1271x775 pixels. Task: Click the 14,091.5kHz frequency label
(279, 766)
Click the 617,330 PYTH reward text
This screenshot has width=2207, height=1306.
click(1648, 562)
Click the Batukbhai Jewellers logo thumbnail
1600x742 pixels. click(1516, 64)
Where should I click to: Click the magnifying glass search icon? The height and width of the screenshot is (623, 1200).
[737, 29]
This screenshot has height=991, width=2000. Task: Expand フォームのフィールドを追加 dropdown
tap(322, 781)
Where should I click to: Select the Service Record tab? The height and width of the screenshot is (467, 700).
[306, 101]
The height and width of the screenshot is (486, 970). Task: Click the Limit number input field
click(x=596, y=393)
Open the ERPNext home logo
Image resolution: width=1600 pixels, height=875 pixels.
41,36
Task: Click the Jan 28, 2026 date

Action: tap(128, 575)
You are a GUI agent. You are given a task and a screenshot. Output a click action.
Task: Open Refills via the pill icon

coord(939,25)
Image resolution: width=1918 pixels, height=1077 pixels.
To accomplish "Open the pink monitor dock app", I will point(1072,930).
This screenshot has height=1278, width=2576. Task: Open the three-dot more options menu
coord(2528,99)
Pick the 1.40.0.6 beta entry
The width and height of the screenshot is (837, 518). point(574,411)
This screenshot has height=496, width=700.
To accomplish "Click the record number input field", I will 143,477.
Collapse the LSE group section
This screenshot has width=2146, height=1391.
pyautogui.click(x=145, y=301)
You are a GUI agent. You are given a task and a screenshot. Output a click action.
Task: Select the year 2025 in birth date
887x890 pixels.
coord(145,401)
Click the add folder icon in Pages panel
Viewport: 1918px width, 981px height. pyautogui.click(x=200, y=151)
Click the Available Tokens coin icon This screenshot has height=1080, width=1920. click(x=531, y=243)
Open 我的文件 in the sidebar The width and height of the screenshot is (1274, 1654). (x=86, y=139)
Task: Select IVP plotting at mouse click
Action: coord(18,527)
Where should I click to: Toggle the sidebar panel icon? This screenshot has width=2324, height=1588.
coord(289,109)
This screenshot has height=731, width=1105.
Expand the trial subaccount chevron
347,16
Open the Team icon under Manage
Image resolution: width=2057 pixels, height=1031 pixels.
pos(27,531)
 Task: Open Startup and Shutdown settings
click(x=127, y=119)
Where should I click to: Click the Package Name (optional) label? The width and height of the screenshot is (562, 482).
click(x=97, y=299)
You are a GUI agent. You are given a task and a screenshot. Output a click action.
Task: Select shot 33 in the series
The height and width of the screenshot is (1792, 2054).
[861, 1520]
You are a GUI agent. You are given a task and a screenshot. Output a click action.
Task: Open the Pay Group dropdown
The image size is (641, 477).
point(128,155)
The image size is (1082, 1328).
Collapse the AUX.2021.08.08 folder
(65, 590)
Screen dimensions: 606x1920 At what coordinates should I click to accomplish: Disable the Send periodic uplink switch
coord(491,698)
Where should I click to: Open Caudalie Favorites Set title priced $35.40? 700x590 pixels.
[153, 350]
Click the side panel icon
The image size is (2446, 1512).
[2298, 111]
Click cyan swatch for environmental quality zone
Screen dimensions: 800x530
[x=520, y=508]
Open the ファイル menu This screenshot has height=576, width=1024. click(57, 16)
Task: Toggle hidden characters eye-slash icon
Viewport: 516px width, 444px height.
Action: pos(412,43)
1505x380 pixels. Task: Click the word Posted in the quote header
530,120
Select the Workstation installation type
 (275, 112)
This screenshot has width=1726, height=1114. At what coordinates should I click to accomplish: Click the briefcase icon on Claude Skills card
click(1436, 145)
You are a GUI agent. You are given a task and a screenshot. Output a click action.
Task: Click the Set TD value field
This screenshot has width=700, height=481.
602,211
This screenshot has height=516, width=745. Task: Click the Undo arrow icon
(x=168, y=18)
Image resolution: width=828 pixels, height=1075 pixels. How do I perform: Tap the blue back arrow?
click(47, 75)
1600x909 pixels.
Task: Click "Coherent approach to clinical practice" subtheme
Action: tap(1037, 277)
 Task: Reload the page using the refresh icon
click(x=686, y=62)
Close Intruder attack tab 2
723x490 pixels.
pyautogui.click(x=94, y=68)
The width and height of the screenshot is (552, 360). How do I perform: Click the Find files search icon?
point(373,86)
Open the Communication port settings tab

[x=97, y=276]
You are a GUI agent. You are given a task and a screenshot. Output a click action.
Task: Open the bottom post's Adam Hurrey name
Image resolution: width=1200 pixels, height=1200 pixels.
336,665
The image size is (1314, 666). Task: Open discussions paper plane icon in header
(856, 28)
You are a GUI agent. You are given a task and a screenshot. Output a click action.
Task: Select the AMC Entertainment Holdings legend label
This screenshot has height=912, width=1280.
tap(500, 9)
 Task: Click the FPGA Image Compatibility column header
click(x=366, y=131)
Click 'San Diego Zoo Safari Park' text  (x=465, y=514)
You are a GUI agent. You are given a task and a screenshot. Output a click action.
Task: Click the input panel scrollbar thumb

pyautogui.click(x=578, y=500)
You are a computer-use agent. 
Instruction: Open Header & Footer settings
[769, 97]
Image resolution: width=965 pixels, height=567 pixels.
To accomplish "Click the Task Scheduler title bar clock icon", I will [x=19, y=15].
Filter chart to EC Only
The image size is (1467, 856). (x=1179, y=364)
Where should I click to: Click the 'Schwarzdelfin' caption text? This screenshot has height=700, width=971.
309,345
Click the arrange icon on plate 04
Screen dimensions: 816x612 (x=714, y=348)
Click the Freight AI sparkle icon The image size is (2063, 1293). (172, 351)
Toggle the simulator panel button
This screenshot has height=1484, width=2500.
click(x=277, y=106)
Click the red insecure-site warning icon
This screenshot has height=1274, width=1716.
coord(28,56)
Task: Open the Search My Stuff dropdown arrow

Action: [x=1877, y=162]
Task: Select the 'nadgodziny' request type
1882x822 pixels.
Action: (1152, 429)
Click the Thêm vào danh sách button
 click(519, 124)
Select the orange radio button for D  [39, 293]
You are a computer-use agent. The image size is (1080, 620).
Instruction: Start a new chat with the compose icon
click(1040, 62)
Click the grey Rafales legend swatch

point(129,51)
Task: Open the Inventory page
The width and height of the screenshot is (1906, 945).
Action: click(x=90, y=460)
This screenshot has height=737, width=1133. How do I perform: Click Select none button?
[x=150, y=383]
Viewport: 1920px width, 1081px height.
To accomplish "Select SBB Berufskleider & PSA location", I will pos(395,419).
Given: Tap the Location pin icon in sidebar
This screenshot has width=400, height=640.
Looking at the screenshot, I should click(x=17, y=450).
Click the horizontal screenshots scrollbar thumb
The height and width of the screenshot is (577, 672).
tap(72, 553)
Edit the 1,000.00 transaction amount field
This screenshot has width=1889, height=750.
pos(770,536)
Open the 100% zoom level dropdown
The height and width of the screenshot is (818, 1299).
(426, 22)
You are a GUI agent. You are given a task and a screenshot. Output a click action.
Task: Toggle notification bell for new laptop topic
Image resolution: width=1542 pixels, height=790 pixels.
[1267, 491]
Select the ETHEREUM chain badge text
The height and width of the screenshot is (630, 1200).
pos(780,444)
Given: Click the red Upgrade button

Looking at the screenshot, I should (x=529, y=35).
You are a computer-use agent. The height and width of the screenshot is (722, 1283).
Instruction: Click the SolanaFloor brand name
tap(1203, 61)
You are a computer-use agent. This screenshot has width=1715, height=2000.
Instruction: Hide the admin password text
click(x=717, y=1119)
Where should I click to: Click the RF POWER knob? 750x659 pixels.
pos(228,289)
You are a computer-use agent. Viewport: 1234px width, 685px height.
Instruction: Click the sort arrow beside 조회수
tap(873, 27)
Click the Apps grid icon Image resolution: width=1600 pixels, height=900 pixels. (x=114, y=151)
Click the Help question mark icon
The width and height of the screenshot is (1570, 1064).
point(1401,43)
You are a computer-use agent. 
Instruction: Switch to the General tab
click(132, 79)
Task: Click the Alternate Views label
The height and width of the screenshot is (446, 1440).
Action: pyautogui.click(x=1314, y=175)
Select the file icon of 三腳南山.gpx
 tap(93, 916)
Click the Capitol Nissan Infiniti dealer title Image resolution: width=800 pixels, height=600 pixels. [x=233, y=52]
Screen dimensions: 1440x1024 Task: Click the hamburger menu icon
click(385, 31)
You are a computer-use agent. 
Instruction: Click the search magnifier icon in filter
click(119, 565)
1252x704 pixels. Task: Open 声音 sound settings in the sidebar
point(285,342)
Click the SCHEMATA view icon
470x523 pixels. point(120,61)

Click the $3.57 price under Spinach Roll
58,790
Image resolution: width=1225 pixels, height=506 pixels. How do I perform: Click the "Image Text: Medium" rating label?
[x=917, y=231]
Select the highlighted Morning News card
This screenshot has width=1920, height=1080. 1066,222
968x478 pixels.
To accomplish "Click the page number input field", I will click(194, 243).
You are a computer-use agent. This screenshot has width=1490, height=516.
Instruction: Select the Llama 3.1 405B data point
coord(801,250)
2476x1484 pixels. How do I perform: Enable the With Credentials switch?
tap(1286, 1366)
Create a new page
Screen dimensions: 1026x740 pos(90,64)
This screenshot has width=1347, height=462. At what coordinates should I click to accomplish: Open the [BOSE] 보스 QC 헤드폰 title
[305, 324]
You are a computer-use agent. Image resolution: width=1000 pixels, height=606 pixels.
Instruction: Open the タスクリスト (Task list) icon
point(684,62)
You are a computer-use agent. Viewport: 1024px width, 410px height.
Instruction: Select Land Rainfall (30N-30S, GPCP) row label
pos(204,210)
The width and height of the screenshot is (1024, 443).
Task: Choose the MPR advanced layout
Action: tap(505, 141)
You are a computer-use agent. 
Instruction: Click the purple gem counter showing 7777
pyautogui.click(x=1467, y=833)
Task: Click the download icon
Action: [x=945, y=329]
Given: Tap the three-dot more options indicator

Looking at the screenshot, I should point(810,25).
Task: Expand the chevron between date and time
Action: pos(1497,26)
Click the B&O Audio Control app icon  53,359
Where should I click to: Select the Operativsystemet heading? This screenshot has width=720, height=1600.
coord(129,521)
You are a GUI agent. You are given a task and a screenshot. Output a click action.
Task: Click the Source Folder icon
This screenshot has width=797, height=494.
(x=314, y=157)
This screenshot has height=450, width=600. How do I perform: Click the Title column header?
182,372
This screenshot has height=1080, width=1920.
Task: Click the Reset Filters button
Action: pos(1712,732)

===

→ **AIM**:
Copy the rows from the line with "Click the Available" up to and including the line with "pos(27,531)", changing "chevron" to "caret" and leaving everything else as it is.

→ **EXERCISE RESPONSE**:
Click the Available Tokens coin icon This screenshot has height=1080, width=1920. click(x=531, y=243)
Open 我的文件 in the sidebar The width and height of the screenshot is (1274, 1654). (x=86, y=139)
Task: Select IVP plotting at mouse click
Action: coord(18,527)
Where should I click to: Toggle the sidebar panel icon? This screenshot has width=2324, height=1588.
coord(289,109)
This screenshot has height=731, width=1105.
Expand the trial subaccount caret
347,16
Open the Team icon under Manage
Image resolution: width=2057 pixels, height=1031 pixels.
pos(27,531)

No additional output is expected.